Support for the "two-state solution" is the pious cover invoked by senators and members of Congress whenever they are asked to support Palestinian rights. Our politicians talk about two states even though Israel's Prime Minister Benjamin Netanyahu has long spoken of "less than a state" to describe his vision of a future for Palestinians who demand equal rights in their ancestral land.
Now, with Netanyahu promising to annex a third of the West Bank Palestinian territory, illegally occupied by Israel since 1967, we are at the end of the zombie two-state myth. The choice for Israel and for its U.S. supporters is now clear: an apartheid Jewish-supremacist nation with millions of Indigenous people denied self-determination, freedom of movement, equal justice and other basic human rights — or the alternative, two peoples with equal rights living together in one state.
Many Jews will regard the latter as failure of the utopian Zionist dream of creating an exclusively Jewish nation state in a land inhabited by others.
The Jewish writer Peter Beinart, once a loyal two-state liberal Zionist, recently horrified supporters of Israel with his articles in the New York Times and Jewish Currents confessing that he no longer believes in a Jewish state. For that, some Jews are calling him a traitor.
Beinart's sin seems to be letting his humanity override his liberal Zionist instincts. He has now declared his belief in a single, binational state with equal rights for all, explaining in the New York Times: "I knew Israel was wrong to deny Palestinians in the West Bank citizenship, due process, free movement and the right to vote in the country in which they lived. But the dream of a two-state solution that would give Palestinians a country of their own let me hope that I could remain a liberal and a supporter of Jewish statehood at the same time."

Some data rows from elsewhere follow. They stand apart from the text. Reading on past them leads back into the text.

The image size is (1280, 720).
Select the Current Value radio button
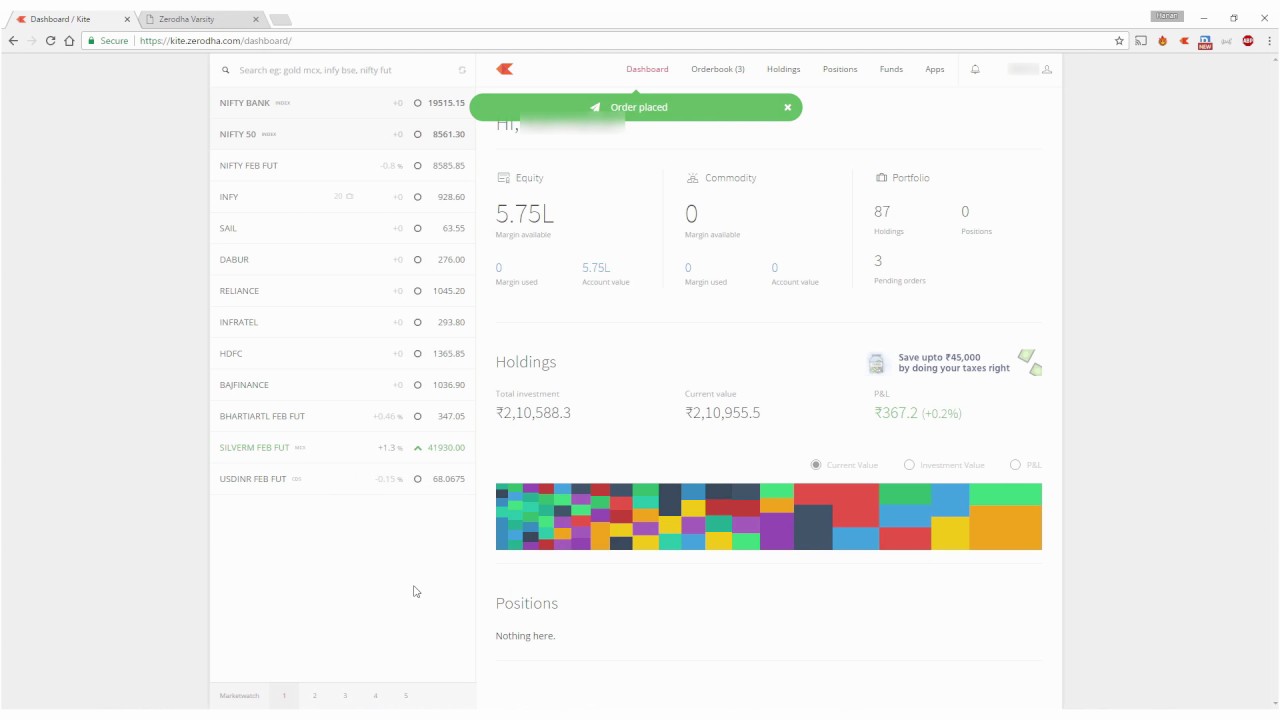coord(816,465)

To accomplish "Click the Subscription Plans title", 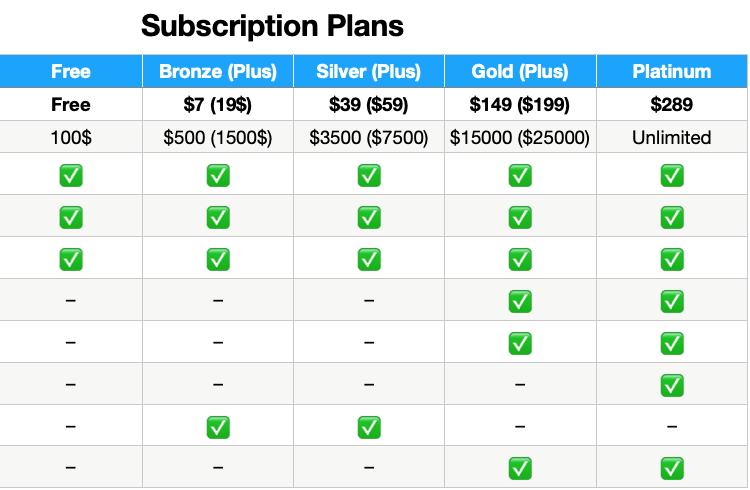I will tap(272, 26).
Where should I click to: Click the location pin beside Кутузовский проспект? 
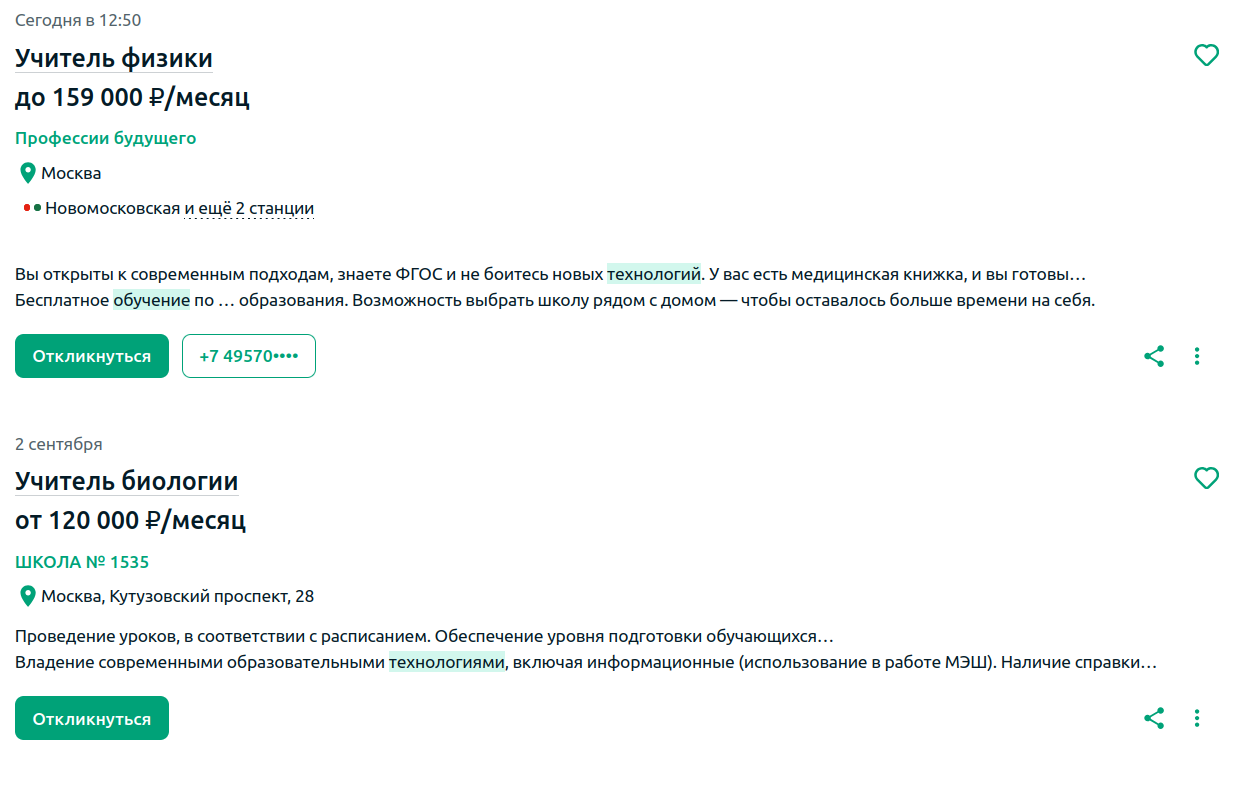28,596
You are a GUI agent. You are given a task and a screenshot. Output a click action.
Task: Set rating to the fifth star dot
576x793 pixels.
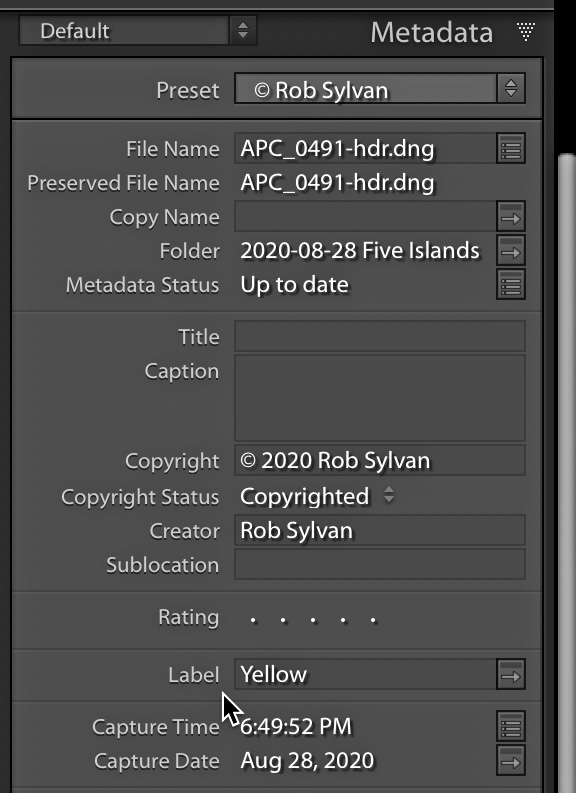374,620

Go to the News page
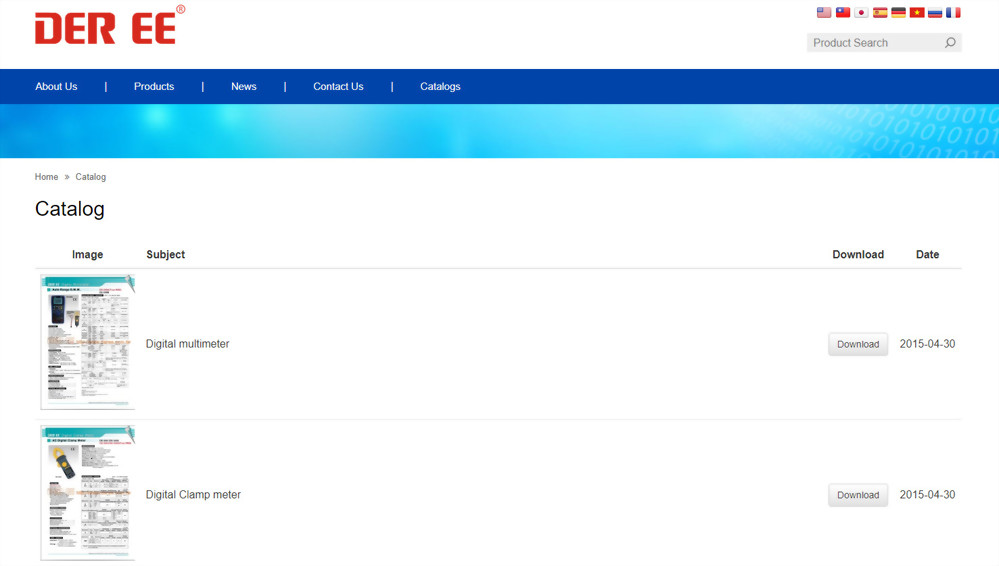pyautogui.click(x=244, y=87)
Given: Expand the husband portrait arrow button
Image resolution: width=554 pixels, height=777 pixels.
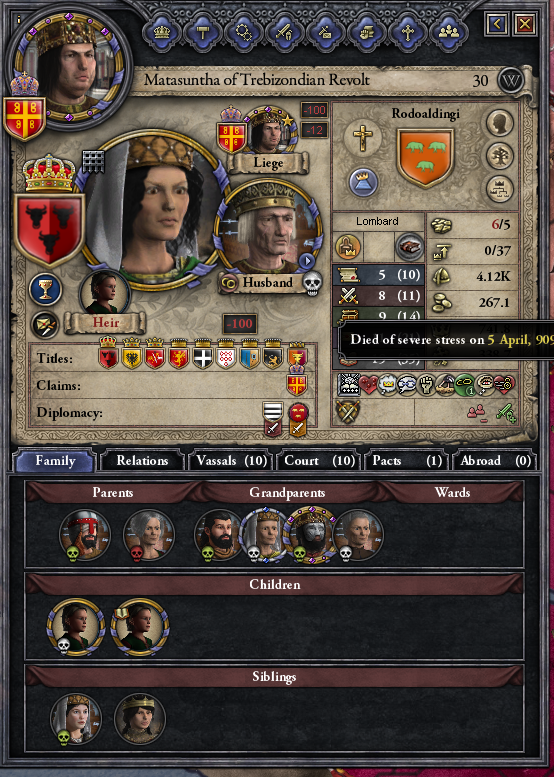Looking at the screenshot, I should point(306,261).
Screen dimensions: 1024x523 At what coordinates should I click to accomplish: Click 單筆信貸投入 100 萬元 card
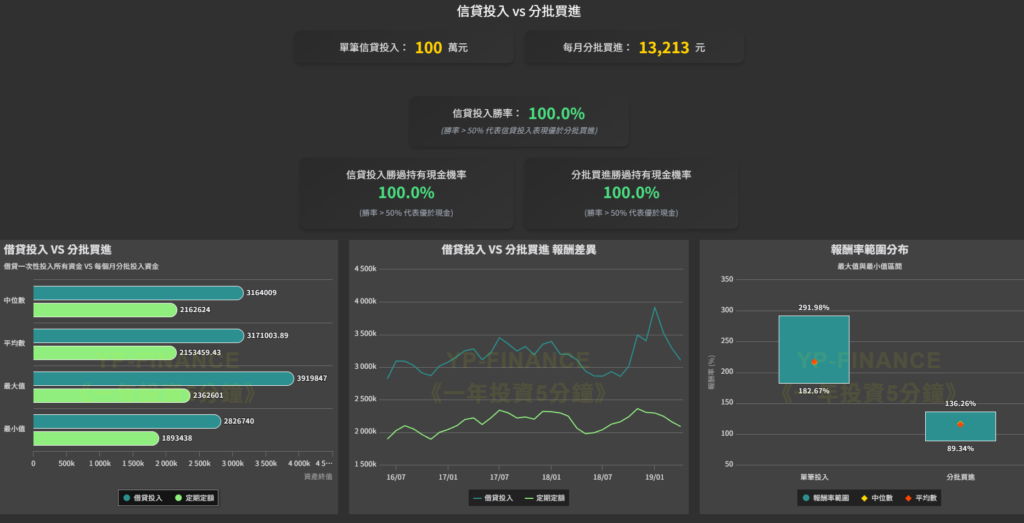(x=404, y=47)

Beinart and many others have seen that hope extinguished by Israel's relentless building of Jewish-only settler colonies on Palestinian lands throughout the West Bank territory that Israel has occupied for 53 years, in violation of existing international law. Israel's formal annexation that is planned would leave only noncontiguous enclaves for Palestinians to inhabit in their ancestral lands, erasing all hope for a viable, independent state of their own.
"It's time," Beinart concluded, "to abandon the traditional two-state solution and embrace the goal of equal rights for Jews and Palestinians. It's time to imagine a Jewish home that is not a Jewish state."
Palestinians have been imagining such a state for a long time.